Implications of Jupiter Inward Gas-Driven Migration for the Inner Solar System

TL;DR

This study models Jupiter's inward gas-driven migration and its effects on small-body reservoirs, revealing constraints on Jupiter's original orbit and implications for the asteroid belt's composition and dust production.

Contribution

It introduces a simulation framework for Jupiter's migration effects on planetesimal distribution and asteroid belt composition, considering collisional evolution and gas drag.

Findings

Implanted planetesimal SFD resembles original interior SFD.

Migration from beyond 15 au conflicts with current asteroid belt mass.

Significant dust production linked to planetesimal collisions.

Abstract

The migration history of Jupiter in the sun's natal disk remains poorly constrained. Here we consider how Jupiter's migration affects small-body reservoirs and how this constrains its original orbital distance from the Sun. We study the implications of large-scale and inward radial migration of Jupiter for the inner solar system while considering the effects of collisional evolution of planetesimals. We use analytical prescriptions to simulate the growth and migration of Jupiter in the gas disk. We assume the existence of a planetesimal disk inside Jupiter's initial orbit. This planetesimal disk received an initial total mass and size-frequency distribution (SFD). Planetesimals feel the effects of aerodynamic gas drag and collide with one another, mostly while shepherded by the migrating Jupiter. Our main goal is to measure the amount of mass in planetesimals implanted into the main asteroid belt (MAB) and the SFD of the implanted population. We also monitor the amount of dust produced during planetesimal collisions. We find that the SFD of the planetesimal population implanted into the MAB tends to resemble that of the original planetesimal population interior to Jupiter.
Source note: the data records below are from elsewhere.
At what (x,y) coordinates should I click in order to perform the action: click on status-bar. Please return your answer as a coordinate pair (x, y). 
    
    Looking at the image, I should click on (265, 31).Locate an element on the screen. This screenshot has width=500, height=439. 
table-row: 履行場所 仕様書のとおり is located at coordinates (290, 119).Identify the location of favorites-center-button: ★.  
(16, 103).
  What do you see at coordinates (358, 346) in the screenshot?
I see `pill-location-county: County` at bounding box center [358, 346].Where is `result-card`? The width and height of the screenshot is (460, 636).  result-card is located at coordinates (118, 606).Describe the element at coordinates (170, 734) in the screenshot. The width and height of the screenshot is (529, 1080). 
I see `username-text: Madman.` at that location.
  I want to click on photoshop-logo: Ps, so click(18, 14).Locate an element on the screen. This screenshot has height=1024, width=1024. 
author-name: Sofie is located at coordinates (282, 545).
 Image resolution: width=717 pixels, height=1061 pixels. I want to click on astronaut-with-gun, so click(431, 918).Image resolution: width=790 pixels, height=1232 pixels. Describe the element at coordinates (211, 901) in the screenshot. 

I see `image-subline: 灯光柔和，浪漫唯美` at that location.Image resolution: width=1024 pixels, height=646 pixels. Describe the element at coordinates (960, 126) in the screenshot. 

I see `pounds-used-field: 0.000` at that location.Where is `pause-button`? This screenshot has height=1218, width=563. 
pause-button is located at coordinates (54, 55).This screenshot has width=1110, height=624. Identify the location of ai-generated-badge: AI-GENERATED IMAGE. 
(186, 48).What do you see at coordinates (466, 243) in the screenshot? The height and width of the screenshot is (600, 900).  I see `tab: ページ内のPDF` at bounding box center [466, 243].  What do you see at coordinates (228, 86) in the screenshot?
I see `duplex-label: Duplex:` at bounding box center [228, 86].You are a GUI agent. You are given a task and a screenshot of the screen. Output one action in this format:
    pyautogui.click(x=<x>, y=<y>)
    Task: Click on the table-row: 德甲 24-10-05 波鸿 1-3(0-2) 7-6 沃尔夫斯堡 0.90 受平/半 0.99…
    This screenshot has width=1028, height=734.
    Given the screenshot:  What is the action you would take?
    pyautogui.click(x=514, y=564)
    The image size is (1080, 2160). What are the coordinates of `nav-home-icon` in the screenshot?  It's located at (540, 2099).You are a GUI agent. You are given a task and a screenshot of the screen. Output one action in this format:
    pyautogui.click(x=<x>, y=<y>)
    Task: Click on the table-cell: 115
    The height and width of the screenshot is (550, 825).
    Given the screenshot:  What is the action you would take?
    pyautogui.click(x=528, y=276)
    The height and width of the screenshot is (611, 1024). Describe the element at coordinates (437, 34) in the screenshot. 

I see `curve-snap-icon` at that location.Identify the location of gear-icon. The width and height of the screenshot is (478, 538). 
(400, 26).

We also find that unless very little or no mass existed between 5 au and Jupiter's original orbit, it would be difficult to reconcile the current low mass of the MAB with the possibility that Jupiter migrated from distances beyond 15 au. This is because the fraction of the original disk mass that gets implanted into the MAB is very large. Finally, we discuss the implications of our results in terms of dust production to the so-called NC-CC isotopic dichotomy.